Each entry below is to be duplicated verbatim.
━━━━━ Material for this exercise
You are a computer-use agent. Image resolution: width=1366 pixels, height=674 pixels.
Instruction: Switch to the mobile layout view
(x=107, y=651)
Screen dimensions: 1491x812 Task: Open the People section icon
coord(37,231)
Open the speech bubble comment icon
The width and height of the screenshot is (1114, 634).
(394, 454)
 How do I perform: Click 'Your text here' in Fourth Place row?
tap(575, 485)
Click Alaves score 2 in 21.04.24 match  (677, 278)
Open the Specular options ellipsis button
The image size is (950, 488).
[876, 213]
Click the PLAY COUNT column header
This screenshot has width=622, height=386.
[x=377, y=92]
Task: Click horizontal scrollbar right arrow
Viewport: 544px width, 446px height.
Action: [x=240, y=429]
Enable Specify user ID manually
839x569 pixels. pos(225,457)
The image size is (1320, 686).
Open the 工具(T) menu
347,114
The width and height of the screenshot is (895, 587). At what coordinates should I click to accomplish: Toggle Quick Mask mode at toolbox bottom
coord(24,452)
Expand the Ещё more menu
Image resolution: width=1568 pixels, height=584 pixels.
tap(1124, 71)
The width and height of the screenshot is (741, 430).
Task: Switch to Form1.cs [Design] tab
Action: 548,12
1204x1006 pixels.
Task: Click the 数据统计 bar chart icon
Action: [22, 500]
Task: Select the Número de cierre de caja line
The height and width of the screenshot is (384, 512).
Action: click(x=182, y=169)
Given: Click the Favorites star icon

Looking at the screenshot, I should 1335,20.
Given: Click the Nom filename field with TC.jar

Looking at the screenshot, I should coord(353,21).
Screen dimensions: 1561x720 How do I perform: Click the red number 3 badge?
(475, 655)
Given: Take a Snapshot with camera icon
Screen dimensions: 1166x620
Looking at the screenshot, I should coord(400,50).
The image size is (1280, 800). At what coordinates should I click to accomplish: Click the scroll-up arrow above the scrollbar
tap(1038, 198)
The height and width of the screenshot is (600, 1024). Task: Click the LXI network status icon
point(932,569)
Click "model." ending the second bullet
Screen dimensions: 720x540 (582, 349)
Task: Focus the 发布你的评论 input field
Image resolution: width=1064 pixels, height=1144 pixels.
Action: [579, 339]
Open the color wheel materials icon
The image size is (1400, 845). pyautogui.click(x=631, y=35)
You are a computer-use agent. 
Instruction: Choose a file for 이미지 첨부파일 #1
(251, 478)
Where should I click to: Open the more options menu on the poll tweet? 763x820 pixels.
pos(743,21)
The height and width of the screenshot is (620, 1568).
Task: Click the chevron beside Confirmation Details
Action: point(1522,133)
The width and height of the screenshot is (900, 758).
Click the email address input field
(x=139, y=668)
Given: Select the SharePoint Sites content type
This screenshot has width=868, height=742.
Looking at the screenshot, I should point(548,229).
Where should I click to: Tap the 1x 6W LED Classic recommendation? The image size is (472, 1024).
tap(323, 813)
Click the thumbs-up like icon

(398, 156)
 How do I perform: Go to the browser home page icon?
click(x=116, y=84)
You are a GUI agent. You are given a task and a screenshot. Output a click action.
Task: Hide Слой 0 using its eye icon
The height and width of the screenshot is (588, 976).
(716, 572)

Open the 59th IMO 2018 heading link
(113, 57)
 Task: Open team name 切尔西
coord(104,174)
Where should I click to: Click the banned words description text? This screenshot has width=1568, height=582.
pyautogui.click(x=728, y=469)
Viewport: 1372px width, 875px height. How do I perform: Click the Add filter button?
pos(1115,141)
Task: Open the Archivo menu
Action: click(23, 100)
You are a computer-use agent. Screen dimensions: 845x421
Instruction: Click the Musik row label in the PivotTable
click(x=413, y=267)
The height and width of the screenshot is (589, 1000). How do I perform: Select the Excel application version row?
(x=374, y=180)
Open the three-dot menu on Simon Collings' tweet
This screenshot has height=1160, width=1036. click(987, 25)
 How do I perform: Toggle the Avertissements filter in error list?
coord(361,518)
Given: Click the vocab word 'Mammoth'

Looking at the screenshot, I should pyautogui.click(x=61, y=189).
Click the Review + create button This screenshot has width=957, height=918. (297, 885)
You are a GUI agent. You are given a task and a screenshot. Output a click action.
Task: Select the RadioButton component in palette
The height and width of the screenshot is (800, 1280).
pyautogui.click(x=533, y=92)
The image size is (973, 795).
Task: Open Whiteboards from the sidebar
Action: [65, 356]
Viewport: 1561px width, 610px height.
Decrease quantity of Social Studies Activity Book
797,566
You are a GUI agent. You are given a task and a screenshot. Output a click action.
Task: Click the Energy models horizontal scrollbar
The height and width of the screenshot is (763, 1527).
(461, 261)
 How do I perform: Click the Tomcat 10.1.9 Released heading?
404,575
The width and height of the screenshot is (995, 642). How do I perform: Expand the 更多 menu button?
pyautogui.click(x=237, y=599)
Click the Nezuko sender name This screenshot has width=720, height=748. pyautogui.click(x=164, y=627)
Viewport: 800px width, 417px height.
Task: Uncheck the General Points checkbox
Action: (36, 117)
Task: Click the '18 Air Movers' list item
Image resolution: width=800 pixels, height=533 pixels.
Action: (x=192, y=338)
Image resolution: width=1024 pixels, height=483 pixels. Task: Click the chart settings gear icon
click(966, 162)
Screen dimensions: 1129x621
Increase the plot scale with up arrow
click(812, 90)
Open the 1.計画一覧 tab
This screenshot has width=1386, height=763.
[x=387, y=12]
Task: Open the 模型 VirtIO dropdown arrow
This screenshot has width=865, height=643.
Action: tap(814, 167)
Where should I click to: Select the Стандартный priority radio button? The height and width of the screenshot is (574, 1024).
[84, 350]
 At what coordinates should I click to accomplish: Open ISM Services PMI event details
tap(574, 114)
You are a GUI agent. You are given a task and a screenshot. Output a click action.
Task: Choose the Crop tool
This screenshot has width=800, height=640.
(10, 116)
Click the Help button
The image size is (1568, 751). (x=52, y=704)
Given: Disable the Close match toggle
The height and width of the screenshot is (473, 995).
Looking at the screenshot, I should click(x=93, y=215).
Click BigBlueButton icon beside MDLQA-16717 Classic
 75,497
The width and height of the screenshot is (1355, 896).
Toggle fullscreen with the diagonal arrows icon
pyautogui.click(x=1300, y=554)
━━━━━━━━━━
** Answer area **
You are a computer-use agent. Image resolution: width=1366 pixels, height=674 pixels.
Instruction: Switch to the mobile layout view
(x=107, y=651)
Screen dimensions: 1491x812 Task: Open the People section icon
coord(37,231)
Open the speech bubble comment icon
The width and height of the screenshot is (1114, 634).
(394, 454)
 How do I perform: Click 'Your text here' in Fourth Place row?
tap(575, 485)
Click Alaves score 2 in 21.04.24 match  (677, 278)
Open the Specular options ellipsis button
The image size is (950, 488).
[876, 213]
Click the PLAY COUNT column header
This screenshot has width=622, height=386.
[x=377, y=92]
Task: Click horizontal scrollbar right arrow
Viewport: 544px width, 446px height.
Action: [x=240, y=429]
Enable Specify user ID manually
839x569 pixels. pos(225,457)
The image size is (1320, 686).
Open the 工具(T) menu
347,114
The width and height of the screenshot is (895, 587). At what coordinates should I click to accomplish: Toggle Quick Mask mode at toolbox bottom
coord(24,452)
Expand the Ещё more menu
Image resolution: width=1568 pixels, height=584 pixels.
tap(1124, 71)
The width and height of the screenshot is (741, 430).
Task: Switch to Form1.cs [Design] tab
Action: 548,12
1204x1006 pixels.
Task: Click the 数据统计 bar chart icon
Action: [22, 500]
Task: Select the Número de cierre de caja line
The height and width of the screenshot is (384, 512).
Action: click(x=182, y=169)
Given: Click the Favorites star icon

Looking at the screenshot, I should 1335,20.
Given: Click the Nom filename field with TC.jar

Looking at the screenshot, I should coord(353,21).
Screen dimensions: 1561x720 How do I perform: Click the red number 3 badge?
(475, 655)
Given: Take a Snapshot with camera icon
Screen dimensions: 1166x620
Looking at the screenshot, I should coord(400,50).
The image size is (1280, 800). At what coordinates should I click to accomplish: Click the scroll-up arrow above the scrollbar
tap(1038, 198)
The height and width of the screenshot is (600, 1024). Task: Click the LXI network status icon
point(932,569)
Click "model." ending the second bullet
Screen dimensions: 720x540 (582, 349)
Task: Focus the 发布你的评论 input field
Image resolution: width=1064 pixels, height=1144 pixels.
Action: [579, 339]
Open the color wheel materials icon
The image size is (1400, 845). pyautogui.click(x=631, y=35)
You are a computer-use agent. 
Instruction: Choose a file for 이미지 첨부파일 #1
(251, 478)
Where should I click to: Open the more options menu on the poll tweet? 763x820 pixels.
pos(743,21)
The height and width of the screenshot is (620, 1568).
Task: Click the chevron beside Confirmation Details
Action: point(1522,133)
The width and height of the screenshot is (900, 758).
Click the email address input field
(x=139, y=668)
Given: Select the SharePoint Sites content type
This screenshot has width=868, height=742.
Looking at the screenshot, I should point(548,229).
Where should I click to: Tap the 1x 6W LED Classic recommendation? The image size is (472, 1024).
tap(323, 813)
Click the thumbs-up like icon

(398, 156)
 How do I perform: Go to the browser home page icon?
click(x=116, y=84)
You are a GUI agent. You are given a task and a screenshot. Output a click action.
Task: Hide Слой 0 using its eye icon
The height and width of the screenshot is (588, 976).
(716, 572)

Open the 59th IMO 2018 heading link
(113, 57)
 Task: Open team name 切尔西
coord(104,174)
Where should I click to: Click the banned words description text? This screenshot has width=1568, height=582.
pyautogui.click(x=728, y=469)
Viewport: 1372px width, 875px height. How do I perform: Click the Add filter button?
pos(1115,141)
Task: Open the Archivo menu
Action: click(23, 100)
You are a computer-use agent. Screen dimensions: 845x421
Instruction: Click the Musik row label in the PivotTable
click(x=413, y=267)
The height and width of the screenshot is (589, 1000). How do I perform: Select the Excel application version row?
(x=374, y=180)
Open the three-dot menu on Simon Collings' tweet
This screenshot has height=1160, width=1036. click(987, 25)
 How do I perform: Toggle the Avertissements filter in error list?
coord(361,518)
Given: Click the vocab word 'Mammoth'

Looking at the screenshot, I should pyautogui.click(x=61, y=189).
Click the Review + create button This screenshot has width=957, height=918. (297, 885)
You are a GUI agent. You are given a task and a screenshot. Output a click action.
Task: Select the RadioButton component in palette
The height and width of the screenshot is (800, 1280).
pyautogui.click(x=533, y=92)
The image size is (973, 795).
Task: Open Whiteboards from the sidebar
Action: [65, 356]
Viewport: 1561px width, 610px height.
Decrease quantity of Social Studies Activity Book
797,566
You are a GUI agent. You are given a task and a screenshot. Output a click action.
Task: Click the Energy models horizontal scrollbar
The height and width of the screenshot is (763, 1527).
(461, 261)
 How do I perform: Click the Tomcat 10.1.9 Released heading?
404,575
The width and height of the screenshot is (995, 642). How do I perform: Expand the 更多 menu button?
pyautogui.click(x=237, y=599)
Click the Nezuko sender name This screenshot has width=720, height=748. pyautogui.click(x=164, y=627)
Viewport: 800px width, 417px height.
Task: Uncheck the General Points checkbox
Action: (36, 117)
Task: Click the '18 Air Movers' list item
Image resolution: width=800 pixels, height=533 pixels.
Action: (x=192, y=338)
Image resolution: width=1024 pixels, height=483 pixels. Task: Click the chart settings gear icon
click(966, 162)
Screen dimensions: 1129x621
Increase the plot scale with up arrow
click(812, 90)
Open the 1.計画一覧 tab
This screenshot has width=1386, height=763.
[x=387, y=12]
Task: Open the 模型 VirtIO dropdown arrow
This screenshot has width=865, height=643.
Action: tap(814, 167)
Where should I click to: Select the Стандартный priority radio button? The height and width of the screenshot is (574, 1024).
[84, 350]
 At what coordinates should I click to accomplish: Open ISM Services PMI event details
tap(574, 114)
You are a GUI agent. You are given a task and a screenshot. Output a click action.
Task: Choose the Crop tool
This screenshot has width=800, height=640.
(10, 116)
Click the Help button
The image size is (1568, 751). (x=52, y=704)
Given: Disable the Close match toggle
The height and width of the screenshot is (473, 995).
Looking at the screenshot, I should click(x=93, y=215).
Click BigBlueButton icon beside MDLQA-16717 Classic
 75,497
The width and height of the screenshot is (1355, 896).
Toggle fullscreen with the diagonal arrows icon
pyautogui.click(x=1300, y=554)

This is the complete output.